§ Task: Copy out the lines of the entries below exactly, from the line containing "Task: Create a Levels adjustment" through the end of the entries, both ends included. Omit the pictures from your copy.

— Begin Input for this task —

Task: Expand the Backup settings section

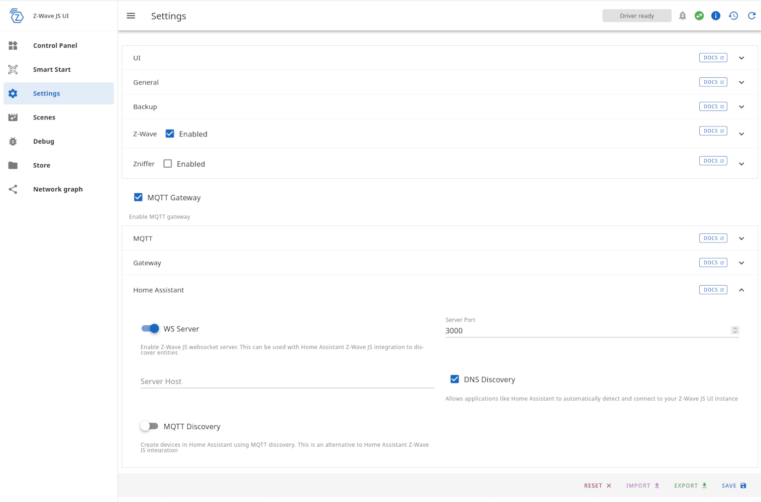Action: click(x=741, y=107)
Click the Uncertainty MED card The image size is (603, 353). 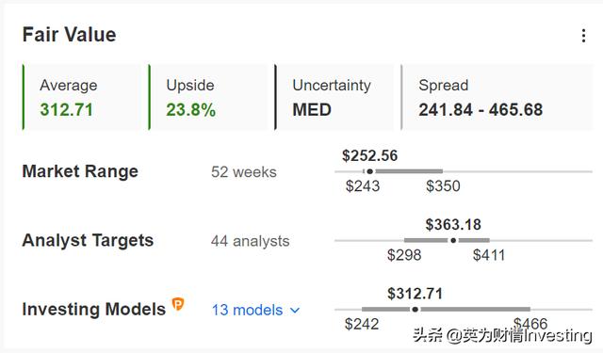click(334, 97)
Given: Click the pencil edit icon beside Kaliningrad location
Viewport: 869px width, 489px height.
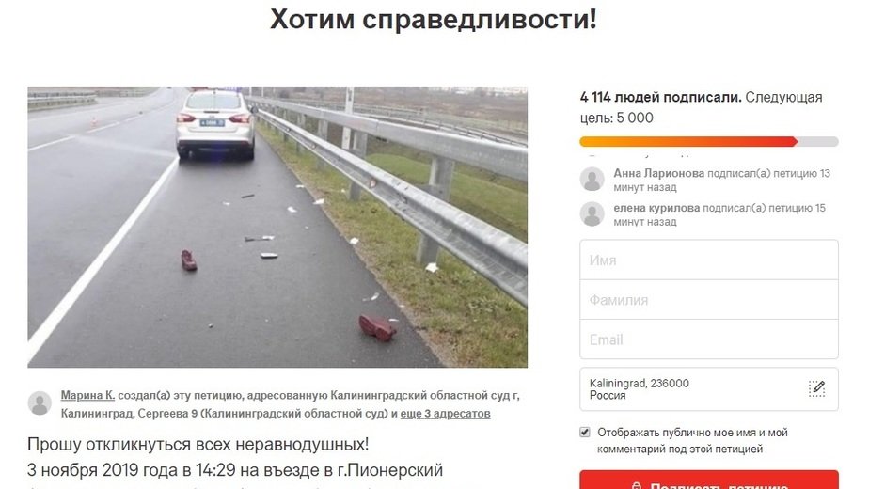Looking at the screenshot, I should coord(816,388).
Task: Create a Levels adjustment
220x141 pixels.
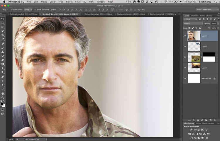Action: [195, 130]

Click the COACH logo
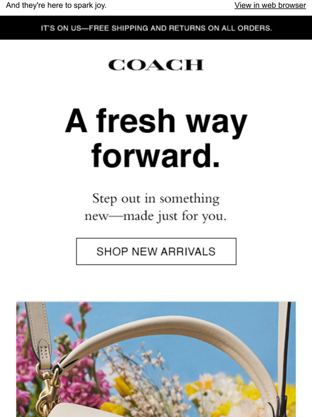pyautogui.click(x=156, y=65)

— End Input for this task —

§ The completed task:
Task: Create a Levels adjustment
220x141 pixels.
Action: [195, 130]

Click the COACH logo
pyautogui.click(x=156, y=65)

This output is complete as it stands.